Mit der deutschen Teilung und der sozialistischen Diktatur gerieten in Ostdeutschland katholische Christen in eine schwierige Lage. In den historisch gewachsenen Diaspora-Gebieten, die nun zur DDR gehörten, erlebten sich katholische Christen nicht mehr nur in einer extremen Minderheitensituation, sondern auch unter einer Staatsführung, die den christlichen Glauben und die Religionsausübung missbilligte und Gläubige wie Kirche schikanierte. Doch das Bonifatiuswerk blieb solidarisch an ihrer Seite über die Grenze hinweg. Mit Sachspenden und großer finanzieller Unterstützung half das Bonifatiuswerk, dass katholisches Glaubensleben in der DDR möglich blieb, Kirchen erhalten und gebaut und Priester ausgebildet werden konnten, Fahrzeuge zur Verfügung standen, der Glaube an Kinder und Jugendliche weitergegeben und katholische Kindergärten weiterbetrieben wurden. Der 1966 erstmals deutschlandweit abgehaltene „Diaspora-Sonntag“ entwickelte sich zum großen Tag der Solidarität mit den katholischen Christen in der DDR.
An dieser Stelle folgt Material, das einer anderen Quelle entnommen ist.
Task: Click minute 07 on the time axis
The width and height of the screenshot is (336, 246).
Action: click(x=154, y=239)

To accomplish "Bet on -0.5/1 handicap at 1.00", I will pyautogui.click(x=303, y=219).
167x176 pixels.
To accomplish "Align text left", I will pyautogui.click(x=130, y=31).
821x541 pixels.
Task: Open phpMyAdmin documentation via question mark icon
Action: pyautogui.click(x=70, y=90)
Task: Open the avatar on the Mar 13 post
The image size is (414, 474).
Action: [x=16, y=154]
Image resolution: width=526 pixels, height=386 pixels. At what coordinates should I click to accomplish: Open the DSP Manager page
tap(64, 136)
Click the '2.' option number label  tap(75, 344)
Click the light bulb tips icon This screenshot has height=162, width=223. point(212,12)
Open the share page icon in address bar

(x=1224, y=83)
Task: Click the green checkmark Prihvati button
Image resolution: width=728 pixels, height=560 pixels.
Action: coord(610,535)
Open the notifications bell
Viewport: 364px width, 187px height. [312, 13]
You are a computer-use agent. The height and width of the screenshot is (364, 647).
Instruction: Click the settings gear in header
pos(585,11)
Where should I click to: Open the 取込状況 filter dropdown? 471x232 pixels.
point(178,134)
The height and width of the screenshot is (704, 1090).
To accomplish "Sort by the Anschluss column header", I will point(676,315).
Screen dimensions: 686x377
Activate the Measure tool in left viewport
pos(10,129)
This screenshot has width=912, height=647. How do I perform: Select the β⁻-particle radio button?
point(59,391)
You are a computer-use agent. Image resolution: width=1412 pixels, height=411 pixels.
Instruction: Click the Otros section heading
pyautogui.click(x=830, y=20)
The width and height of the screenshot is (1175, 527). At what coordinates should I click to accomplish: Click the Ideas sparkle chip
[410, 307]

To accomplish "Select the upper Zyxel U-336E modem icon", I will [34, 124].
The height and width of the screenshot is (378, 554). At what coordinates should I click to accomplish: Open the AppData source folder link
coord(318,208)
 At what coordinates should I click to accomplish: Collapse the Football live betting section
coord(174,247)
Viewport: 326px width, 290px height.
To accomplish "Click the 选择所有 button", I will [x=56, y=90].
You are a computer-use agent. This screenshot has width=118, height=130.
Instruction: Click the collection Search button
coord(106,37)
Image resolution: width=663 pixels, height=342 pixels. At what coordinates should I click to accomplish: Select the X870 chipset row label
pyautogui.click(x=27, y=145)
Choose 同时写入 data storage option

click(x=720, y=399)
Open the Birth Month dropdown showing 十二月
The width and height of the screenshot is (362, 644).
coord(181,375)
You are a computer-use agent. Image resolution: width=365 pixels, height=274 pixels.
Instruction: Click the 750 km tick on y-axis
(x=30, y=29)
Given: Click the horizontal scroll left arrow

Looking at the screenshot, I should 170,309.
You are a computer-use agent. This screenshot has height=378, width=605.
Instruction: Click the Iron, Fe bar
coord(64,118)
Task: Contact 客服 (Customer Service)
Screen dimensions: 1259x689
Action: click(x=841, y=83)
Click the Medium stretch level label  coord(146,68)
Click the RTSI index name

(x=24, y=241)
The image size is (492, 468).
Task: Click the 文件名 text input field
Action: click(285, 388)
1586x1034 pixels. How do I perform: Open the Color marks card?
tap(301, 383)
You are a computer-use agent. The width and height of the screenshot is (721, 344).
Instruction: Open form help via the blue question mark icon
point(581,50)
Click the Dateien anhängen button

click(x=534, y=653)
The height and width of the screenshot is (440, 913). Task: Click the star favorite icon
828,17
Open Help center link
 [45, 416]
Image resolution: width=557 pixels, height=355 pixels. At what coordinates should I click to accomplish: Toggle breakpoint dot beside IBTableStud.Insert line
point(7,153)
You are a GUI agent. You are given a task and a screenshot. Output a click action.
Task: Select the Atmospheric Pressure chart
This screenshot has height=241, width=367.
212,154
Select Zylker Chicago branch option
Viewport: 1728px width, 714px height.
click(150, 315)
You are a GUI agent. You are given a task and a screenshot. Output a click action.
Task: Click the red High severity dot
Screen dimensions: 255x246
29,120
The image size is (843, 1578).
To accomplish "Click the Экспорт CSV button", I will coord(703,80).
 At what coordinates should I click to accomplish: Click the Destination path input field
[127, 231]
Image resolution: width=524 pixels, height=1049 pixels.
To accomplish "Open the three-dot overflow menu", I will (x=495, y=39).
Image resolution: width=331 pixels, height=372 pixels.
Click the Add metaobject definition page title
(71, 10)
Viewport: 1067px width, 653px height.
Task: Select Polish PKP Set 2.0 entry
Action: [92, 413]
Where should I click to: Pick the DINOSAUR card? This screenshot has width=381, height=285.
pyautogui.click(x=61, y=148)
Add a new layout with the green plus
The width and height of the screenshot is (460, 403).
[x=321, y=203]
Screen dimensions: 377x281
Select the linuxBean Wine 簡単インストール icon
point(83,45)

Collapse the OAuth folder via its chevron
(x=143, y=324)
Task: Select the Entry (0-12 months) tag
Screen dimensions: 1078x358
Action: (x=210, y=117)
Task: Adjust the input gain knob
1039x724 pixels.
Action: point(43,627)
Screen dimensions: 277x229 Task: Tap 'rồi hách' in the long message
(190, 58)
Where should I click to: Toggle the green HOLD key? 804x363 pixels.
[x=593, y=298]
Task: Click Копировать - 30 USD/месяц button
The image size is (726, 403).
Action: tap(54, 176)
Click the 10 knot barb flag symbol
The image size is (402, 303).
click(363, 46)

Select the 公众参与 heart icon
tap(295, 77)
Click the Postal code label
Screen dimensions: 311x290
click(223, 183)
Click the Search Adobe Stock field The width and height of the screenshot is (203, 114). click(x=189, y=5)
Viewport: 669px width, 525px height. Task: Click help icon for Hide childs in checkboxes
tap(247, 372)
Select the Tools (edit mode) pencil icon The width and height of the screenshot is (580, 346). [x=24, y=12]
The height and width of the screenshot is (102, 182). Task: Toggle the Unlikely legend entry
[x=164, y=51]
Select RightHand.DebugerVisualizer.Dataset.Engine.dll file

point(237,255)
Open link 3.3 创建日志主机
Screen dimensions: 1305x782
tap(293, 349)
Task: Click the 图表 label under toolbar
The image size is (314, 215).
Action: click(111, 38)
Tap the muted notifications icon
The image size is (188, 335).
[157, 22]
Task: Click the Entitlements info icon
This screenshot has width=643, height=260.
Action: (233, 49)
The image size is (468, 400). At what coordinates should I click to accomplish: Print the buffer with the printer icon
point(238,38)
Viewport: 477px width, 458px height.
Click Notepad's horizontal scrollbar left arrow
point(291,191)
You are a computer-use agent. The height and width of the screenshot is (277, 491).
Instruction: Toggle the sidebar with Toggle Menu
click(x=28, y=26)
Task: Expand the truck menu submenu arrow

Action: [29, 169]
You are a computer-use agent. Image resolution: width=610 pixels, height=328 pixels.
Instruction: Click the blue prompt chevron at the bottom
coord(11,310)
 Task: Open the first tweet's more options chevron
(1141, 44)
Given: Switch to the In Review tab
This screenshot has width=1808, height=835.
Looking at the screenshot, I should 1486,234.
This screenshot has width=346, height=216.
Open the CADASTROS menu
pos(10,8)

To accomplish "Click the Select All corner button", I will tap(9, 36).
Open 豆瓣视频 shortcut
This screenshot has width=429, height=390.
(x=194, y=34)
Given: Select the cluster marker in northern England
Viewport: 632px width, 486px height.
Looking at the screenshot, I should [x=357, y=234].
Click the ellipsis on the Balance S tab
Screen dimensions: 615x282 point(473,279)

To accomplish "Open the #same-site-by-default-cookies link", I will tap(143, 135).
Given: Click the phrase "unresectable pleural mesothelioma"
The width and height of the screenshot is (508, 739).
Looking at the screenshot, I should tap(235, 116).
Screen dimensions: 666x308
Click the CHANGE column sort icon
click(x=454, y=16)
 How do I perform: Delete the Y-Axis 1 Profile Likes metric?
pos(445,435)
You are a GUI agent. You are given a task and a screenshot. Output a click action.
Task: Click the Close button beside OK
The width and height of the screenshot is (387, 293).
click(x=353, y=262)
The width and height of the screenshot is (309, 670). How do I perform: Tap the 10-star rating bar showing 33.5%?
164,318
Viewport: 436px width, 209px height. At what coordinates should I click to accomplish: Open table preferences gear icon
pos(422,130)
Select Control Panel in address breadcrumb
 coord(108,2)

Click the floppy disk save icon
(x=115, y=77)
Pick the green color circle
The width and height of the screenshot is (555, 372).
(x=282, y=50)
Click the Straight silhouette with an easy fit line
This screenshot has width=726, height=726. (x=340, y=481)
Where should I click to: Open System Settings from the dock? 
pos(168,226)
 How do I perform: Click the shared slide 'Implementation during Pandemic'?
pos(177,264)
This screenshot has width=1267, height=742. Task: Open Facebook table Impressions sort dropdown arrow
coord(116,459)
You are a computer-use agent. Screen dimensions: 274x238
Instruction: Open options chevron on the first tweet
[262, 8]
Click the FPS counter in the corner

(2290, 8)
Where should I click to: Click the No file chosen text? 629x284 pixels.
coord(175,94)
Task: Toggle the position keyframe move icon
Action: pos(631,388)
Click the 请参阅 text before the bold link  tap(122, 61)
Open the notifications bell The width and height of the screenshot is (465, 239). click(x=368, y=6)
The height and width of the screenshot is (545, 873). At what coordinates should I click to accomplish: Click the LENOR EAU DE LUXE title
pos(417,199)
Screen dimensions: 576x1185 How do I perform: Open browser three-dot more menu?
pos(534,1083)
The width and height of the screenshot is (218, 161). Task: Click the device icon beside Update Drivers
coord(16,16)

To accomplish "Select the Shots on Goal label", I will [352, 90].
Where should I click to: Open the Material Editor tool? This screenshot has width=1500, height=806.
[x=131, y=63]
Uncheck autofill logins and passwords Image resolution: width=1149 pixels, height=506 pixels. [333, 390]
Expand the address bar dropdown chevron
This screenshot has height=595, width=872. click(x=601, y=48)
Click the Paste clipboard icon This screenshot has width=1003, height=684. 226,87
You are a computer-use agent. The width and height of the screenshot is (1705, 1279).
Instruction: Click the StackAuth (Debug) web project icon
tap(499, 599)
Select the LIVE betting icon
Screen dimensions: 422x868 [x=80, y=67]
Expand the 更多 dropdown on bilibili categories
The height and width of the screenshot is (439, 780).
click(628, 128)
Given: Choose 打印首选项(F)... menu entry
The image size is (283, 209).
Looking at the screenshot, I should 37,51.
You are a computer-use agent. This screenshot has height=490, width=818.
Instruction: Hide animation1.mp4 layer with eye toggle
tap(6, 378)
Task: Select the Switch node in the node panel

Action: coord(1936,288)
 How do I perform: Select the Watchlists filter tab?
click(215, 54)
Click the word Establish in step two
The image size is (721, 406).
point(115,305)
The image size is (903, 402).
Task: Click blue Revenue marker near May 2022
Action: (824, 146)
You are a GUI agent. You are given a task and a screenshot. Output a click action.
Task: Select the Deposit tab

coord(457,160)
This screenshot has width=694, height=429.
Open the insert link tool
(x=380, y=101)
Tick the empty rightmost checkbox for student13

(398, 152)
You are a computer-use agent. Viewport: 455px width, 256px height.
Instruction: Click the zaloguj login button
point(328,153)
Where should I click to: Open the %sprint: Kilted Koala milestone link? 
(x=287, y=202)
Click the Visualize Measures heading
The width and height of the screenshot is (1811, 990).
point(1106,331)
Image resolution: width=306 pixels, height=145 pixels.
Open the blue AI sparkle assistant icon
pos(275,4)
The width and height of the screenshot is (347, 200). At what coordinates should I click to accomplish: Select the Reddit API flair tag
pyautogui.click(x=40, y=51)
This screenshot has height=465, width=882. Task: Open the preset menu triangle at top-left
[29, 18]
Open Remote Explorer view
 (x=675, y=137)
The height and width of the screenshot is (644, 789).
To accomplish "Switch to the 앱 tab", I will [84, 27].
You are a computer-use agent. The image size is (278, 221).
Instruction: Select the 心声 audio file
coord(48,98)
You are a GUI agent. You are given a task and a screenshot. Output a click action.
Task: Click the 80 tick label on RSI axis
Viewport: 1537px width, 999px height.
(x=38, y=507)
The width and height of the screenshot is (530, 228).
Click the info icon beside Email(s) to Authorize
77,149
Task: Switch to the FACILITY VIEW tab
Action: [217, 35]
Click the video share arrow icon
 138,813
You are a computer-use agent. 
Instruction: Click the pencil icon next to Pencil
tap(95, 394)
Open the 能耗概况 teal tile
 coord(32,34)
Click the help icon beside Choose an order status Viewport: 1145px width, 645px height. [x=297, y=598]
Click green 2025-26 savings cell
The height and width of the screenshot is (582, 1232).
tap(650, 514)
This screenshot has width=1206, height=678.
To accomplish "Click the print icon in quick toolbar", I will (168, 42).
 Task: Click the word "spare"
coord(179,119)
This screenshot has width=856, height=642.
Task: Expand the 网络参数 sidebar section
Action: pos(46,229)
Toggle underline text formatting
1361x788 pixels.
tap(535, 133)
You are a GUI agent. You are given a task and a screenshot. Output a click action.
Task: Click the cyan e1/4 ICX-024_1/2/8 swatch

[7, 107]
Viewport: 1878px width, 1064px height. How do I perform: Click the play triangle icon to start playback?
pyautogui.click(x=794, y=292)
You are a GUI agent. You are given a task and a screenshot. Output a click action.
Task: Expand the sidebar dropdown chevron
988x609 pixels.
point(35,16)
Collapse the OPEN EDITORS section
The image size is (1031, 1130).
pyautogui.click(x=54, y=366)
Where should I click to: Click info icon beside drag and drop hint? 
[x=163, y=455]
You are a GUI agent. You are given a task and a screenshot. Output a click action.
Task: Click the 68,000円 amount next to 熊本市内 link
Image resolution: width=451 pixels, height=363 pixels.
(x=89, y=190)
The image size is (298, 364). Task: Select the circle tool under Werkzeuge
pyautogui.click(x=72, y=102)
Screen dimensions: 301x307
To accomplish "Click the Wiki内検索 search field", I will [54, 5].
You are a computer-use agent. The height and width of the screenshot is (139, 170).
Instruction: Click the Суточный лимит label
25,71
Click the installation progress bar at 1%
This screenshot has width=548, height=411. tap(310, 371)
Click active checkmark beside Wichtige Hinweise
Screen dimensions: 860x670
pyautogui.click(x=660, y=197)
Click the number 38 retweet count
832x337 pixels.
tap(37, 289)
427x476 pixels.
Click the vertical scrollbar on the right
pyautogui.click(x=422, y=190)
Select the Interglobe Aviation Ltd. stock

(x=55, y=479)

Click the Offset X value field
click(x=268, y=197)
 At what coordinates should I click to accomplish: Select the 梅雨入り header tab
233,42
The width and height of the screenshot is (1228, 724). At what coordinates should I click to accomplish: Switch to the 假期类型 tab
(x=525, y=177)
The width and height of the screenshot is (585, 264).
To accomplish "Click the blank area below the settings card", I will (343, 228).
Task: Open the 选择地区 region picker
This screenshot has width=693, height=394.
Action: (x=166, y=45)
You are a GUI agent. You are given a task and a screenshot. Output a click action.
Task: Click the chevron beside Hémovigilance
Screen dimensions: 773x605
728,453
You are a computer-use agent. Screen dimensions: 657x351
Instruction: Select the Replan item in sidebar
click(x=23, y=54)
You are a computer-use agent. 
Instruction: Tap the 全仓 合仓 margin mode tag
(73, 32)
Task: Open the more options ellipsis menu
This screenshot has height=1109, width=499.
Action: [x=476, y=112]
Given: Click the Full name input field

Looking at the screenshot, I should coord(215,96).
Doch das Bonifatiuswerk nahm sich nicht nur den Nöten der katholischen Christen jenseits der innerdeutschen Grenze an. Seit 1974 setzt es sich auch für die katholischen Christen in der Diaspora Nordeuropas ein. Kaum ein Prozent der Einwohner Schwedens, Norwegens, Islands, Finnlands und Dänemarks zählten zu dieser Zeit zur katholischen Kirche. Seit 1995 unterstützt das Bonifatiuswerk auch die Katholiken in Lettland und Estland. Letzteres zählt zu den säkularisiertesten Staaten weltweit.

 

Herausforderung Wiedervereinigung

"Als Christen müssen wir uns
jetzt in einer freien, liberalen Gesellschaft
bewähren, die uns herausfordert"

Bischof Joachim Wanke zur Situation
der Kirche nach der Wiedervereinigung

Der Fall der Mauer 1989 und die Wiedervereinigung bilden für das Bonifatiuswerk besonders freudige Ereignisse in der eigenen Geschichte. Endlich konnte den katholischen Glaubensgeschwistern in Ostdeutschland wieder direkt geholfen werden. In der ersten Zeit nach der Wiedervereinigung standen vor allem große Sanierungs- und Erhaltungsmaßnahmen in der katholischen Kirche in Ostdeutschland an. Dafür stellte das Bonifatiuswerk mit einem Feuerwehrfonds über 32 Millionen Euro Direkthilfe zur Verfügung.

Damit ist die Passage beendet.